This function recursively updates a covariance matrix without entirely recomputing it when new observations arrive.
Usage
updateCovariance(C, x, n, xbar, f, byrow = TRUE)
Arguments
C
covariance matrix.
x
vector/matrix of new data.
n
sample size before observing x.
xbar
mean vector before observing x.
f
forgetting factor: a number beween 0 and 1.
byrow
Are the observation vectors in x stored in rows?
Details
The forgetting factor f determines the balance between past and present observations in the PCA update: the closer it is to 1 (resp. to 0), the more weight is placed on current (resp. past) observations. At least one of the arguments n and f must be specified. If f is specified, its value overrides the argument n. The default f=1/n corresponds to a stationnary observation process.
The argument byrow should be set to TRUE (default value) if the data vectors in x are stored in rows and to FALSE if they are stored in columns.

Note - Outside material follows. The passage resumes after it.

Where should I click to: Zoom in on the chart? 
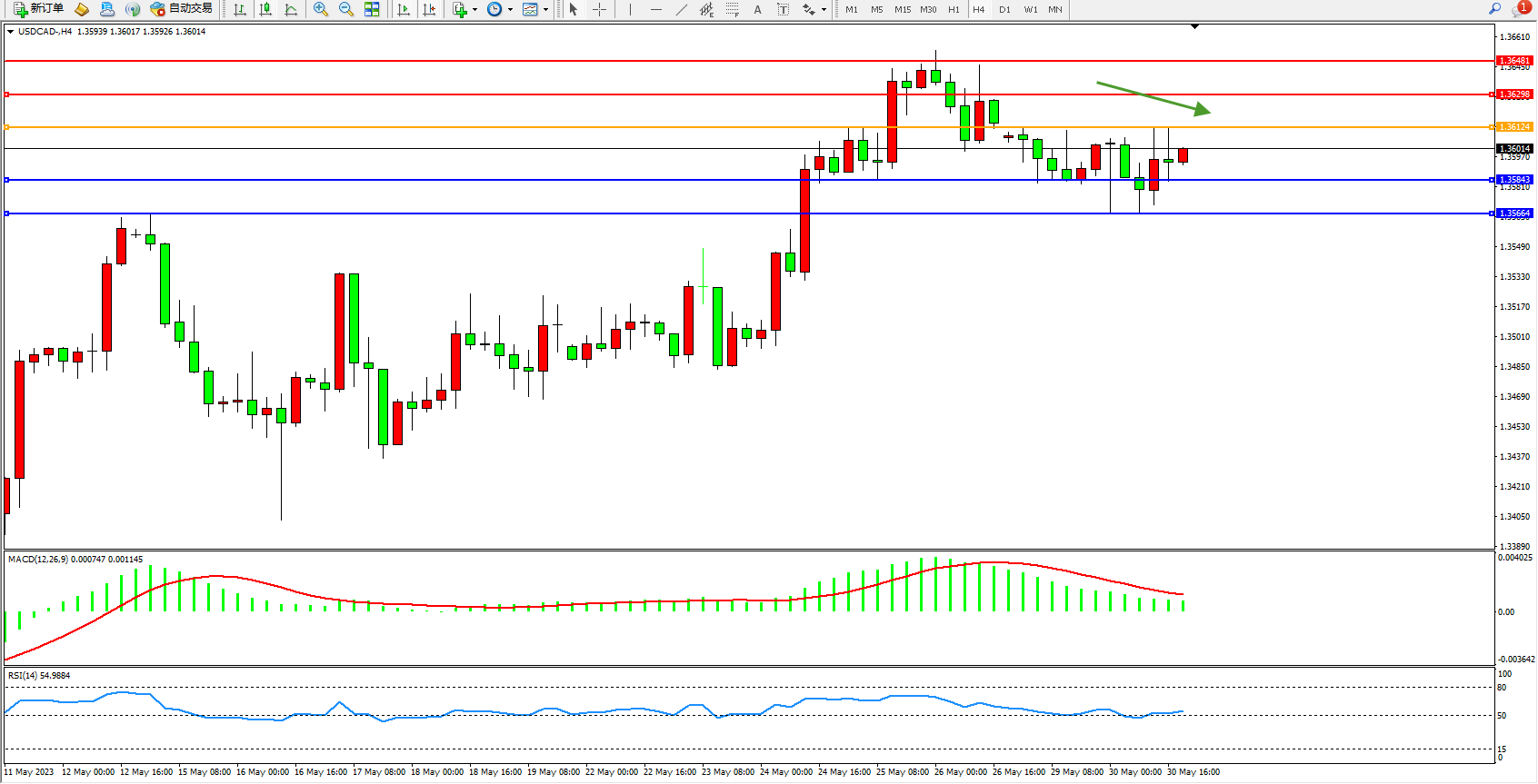point(320,9)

The function automatically handles the case where x is a single vector.
Value
The updated covariance matrix.
See Also
updateMean
Examples
n <- 1e4
n0 <- 5e3
d <- 10
x <- matrix(runif(n*d), n, d)
## Direct computation of the covariance
C <- cov(x)
## Recursive computation of the covariance
xbar0 <- colMeans(x[1:n0,])
C0 <- cov(x[1:n0,])
Crec <- updateCovariance(C0, x[(n0+1):n,], n0, xbar0)
## Check equality
all.equal(C, Crec)